Brown adipose tissue (BAT), commonly known as brown fat, diverges from the familiar white fat found around our midsection and thighs. Unlike white fat, which primarily serves as energy storage, brown fat plays a unique role in calorie burning by generating heat, a process particularly useful in cold conditions like winter swimming or cryotherapy. Previously believed to be limited to small animals and infants, recent research suggests that a portion of adults retains brown fat throughout their lives. Given its calorie-burning efficiency, scientists are exploring methods to safely activate brown fat using drugs to enhance its thermogenic properties.
A recent study by Prof. Jan-Wilhelm Kornfeld from the University of Southern Denmark and Dagmar Wachten from the University Hospital Bonn revealed a previously unknown mechanism within brown fat that deactivates it shortly after activation, limiting its potential as an anti-obesity treatment. The study’s lead author, Hande Topel, a Senior Postdoc at the University of Southern Denmark, identified a protein, termed ‘AC3-AT’, responsible for this deactivation process.
Inhibiting this «off switch» presents a promising avenue for activating brown fat to combat obesity and associated health issues. Topel suggests that blocking AC3-AT could enhance brown fat activation, potentially aiding weight loss efforts. Mice lacking the AC3-AT protein demonstrated resistance to obesity, exhibiting better calorie burning and metabolic rates compared to control groups when fed a high-fat diet.

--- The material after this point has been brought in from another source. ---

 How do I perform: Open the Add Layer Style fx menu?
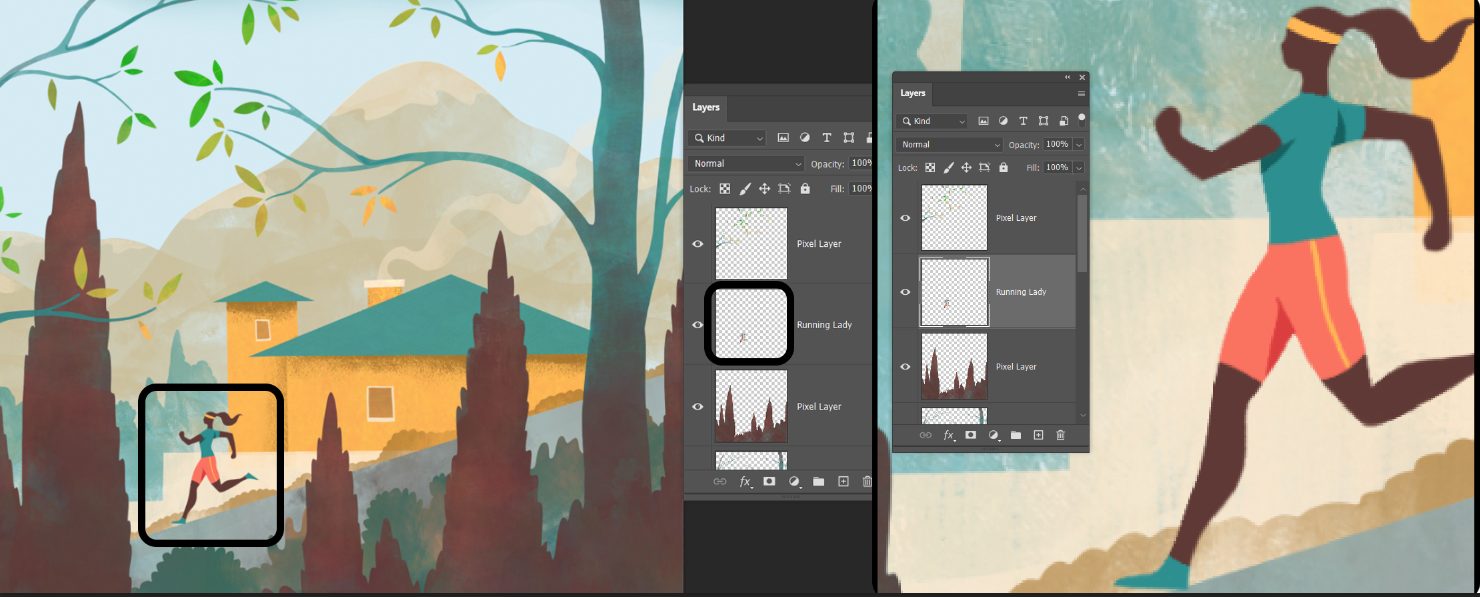pos(947,435)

Despite brown fat diminishing with age, it remains activatable in adults, particularly through cold exposure. This activation boosts metabolism, aiding weight management in individuals with high-calorie intake. Additionally, the study uncovered other protein variants responsive to cold exposure, highlighting avenues for further research into therapeutic interventions.
Prof. Dagmar Wachten emphasizes the need for continued investigation into these alternative gene products and their regulatory mechanisms to fully grasp their therapeutic potential. Prof. Jan-Wilhelm Kornfeld underscores the broader significance of understanding molecular mechanisms within brown fat, suggesting implications for comprehending various diseases and developing innovative treatments.
This study was conducted within the framework of the DFG Collaborative Research Center Transregio-SFB 333 «Brown and Beige Fat — Organ Interactions, Signaling Pathways and Energy Balance (BATenergy)» and the Novo Nordisk Foundation Center for Adipocyte Signaling (Adiposign) at the University of Southern Denmark, aiming to elucidate fat cell dysfunction and its implications in metabolic diseases.